- Task to carry out
Copy out the stretch of the listing from the line containing "Task: Click the divider" through the line containing "The height and width of the screenshot is (527, 807).", swapping "combo box" for "dropdown" and keeping everything else the same.

- Excerpted records
+ + + + +
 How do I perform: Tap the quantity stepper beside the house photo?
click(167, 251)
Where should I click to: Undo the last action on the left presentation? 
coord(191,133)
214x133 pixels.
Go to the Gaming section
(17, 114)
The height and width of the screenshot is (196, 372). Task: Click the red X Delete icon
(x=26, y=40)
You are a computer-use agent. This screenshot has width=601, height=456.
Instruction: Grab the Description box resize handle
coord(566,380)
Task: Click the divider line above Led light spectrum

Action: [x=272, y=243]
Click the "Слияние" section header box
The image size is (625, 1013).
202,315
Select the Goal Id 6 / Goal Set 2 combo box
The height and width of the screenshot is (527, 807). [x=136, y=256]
+ + + + +
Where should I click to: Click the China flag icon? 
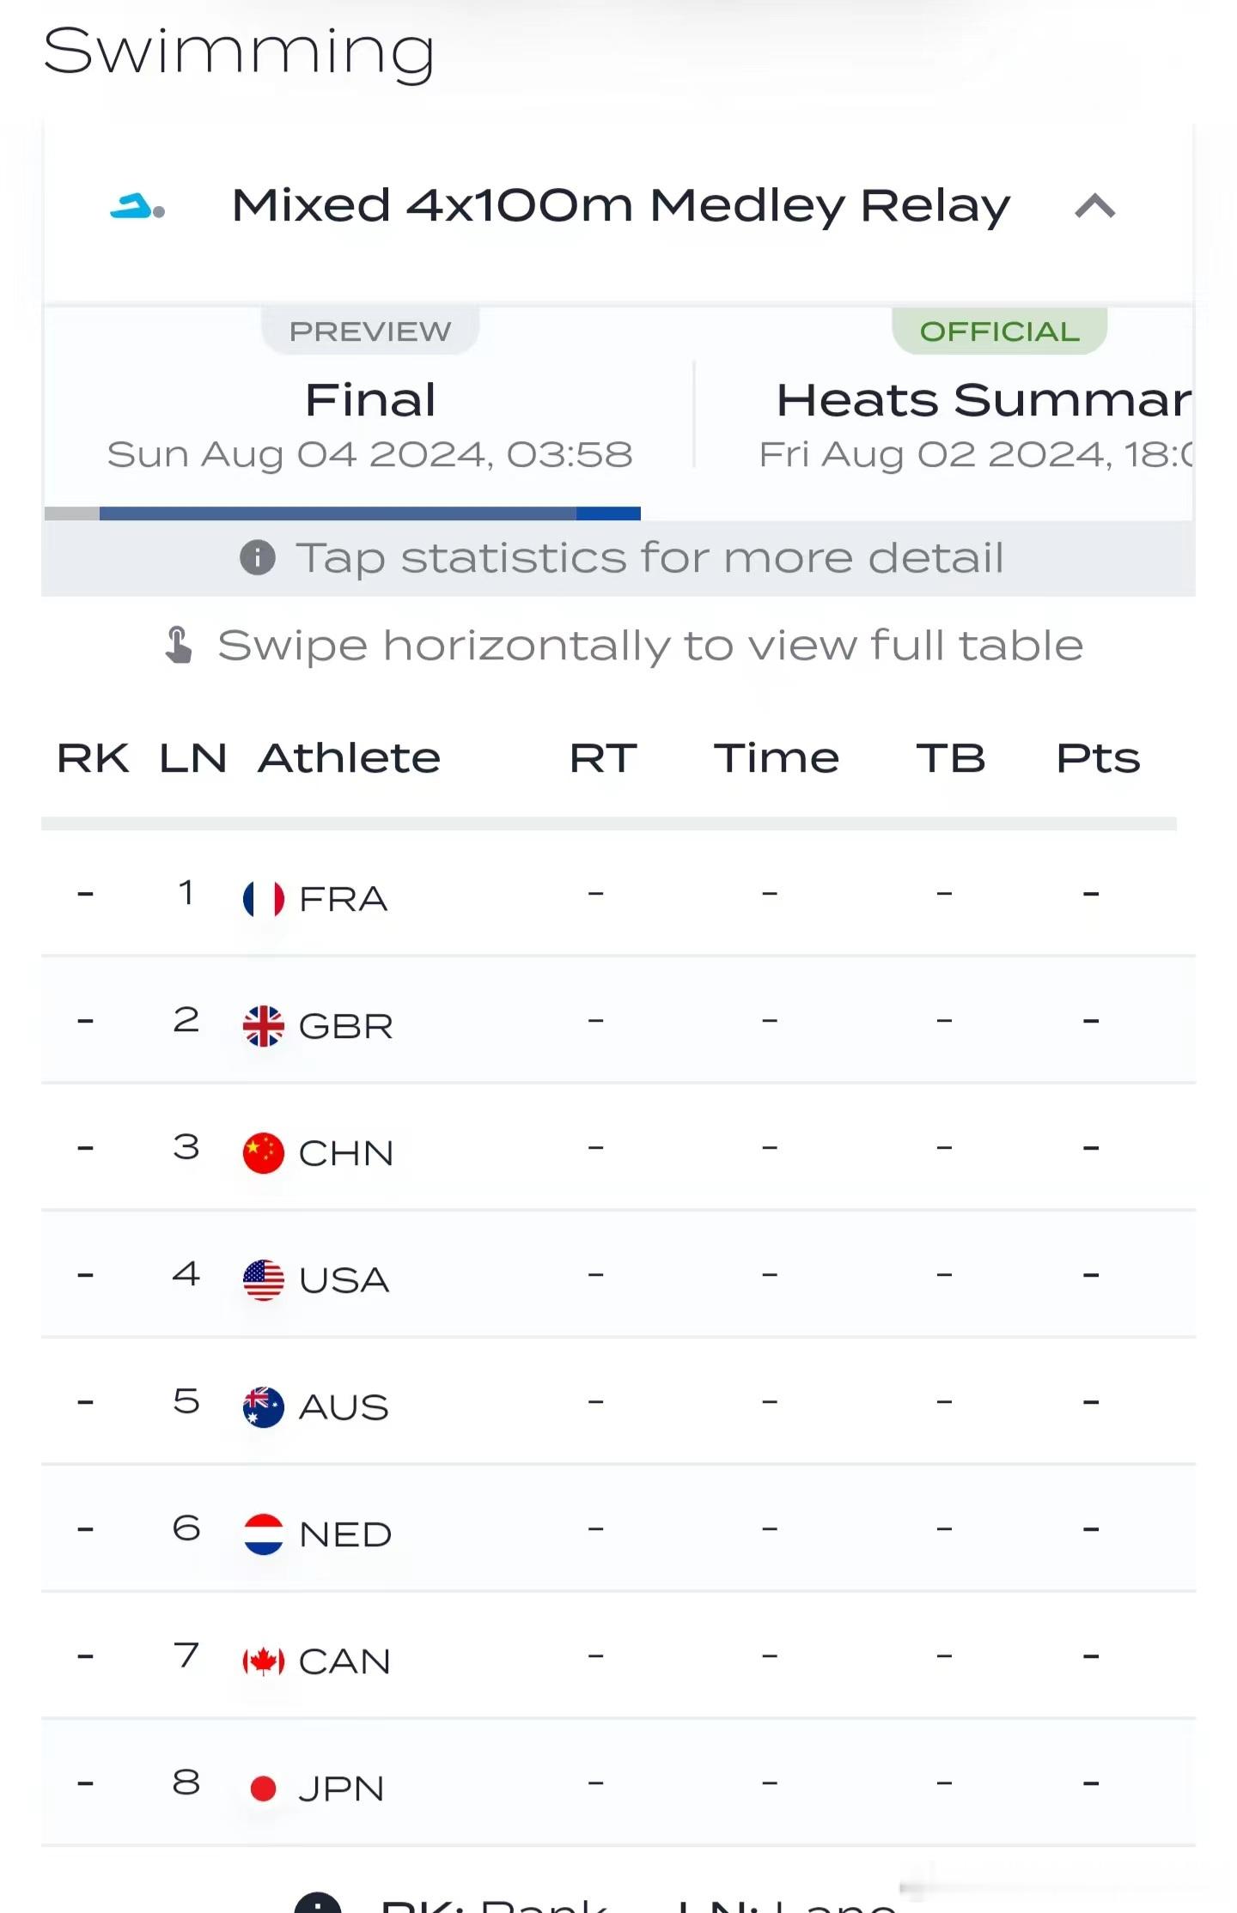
+ + + + +
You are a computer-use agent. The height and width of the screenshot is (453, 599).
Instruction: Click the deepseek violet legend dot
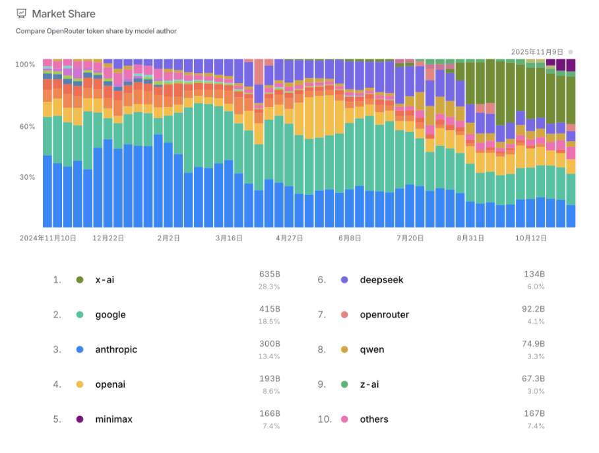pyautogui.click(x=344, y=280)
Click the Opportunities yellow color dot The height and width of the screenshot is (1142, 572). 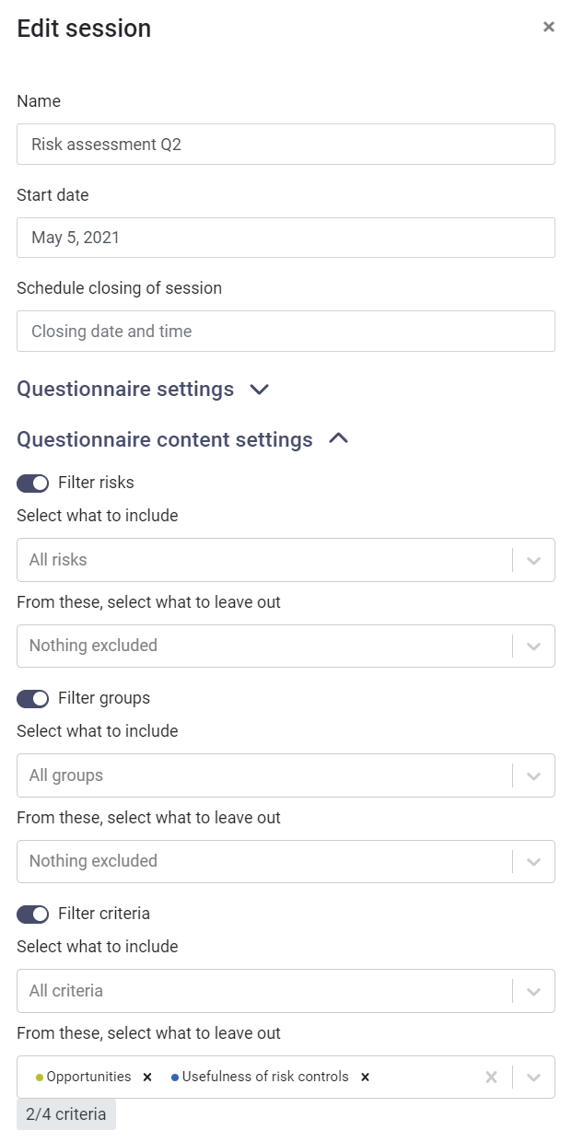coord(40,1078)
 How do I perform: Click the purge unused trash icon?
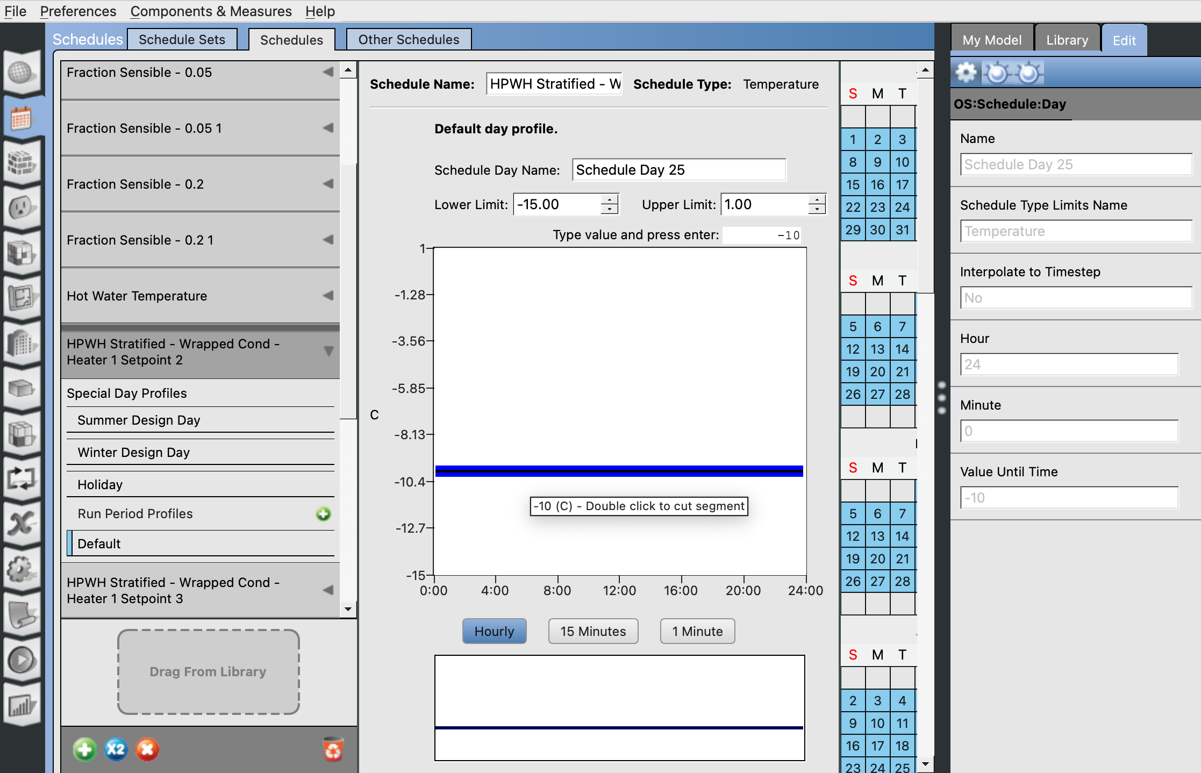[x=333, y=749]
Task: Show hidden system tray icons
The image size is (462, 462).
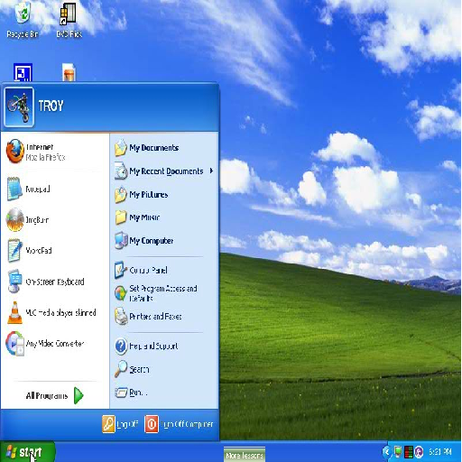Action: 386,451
+ + + + +
- Full response
Task: Click the divider line above Led light spectrum

Action: [x=272, y=243]
Click the "Слияние" section header box
The image size is (625, 1013).
202,315
Select the Goal Id 6 / Goal Set 2 dropdown
The height and width of the screenshot is (527, 807). [x=136, y=256]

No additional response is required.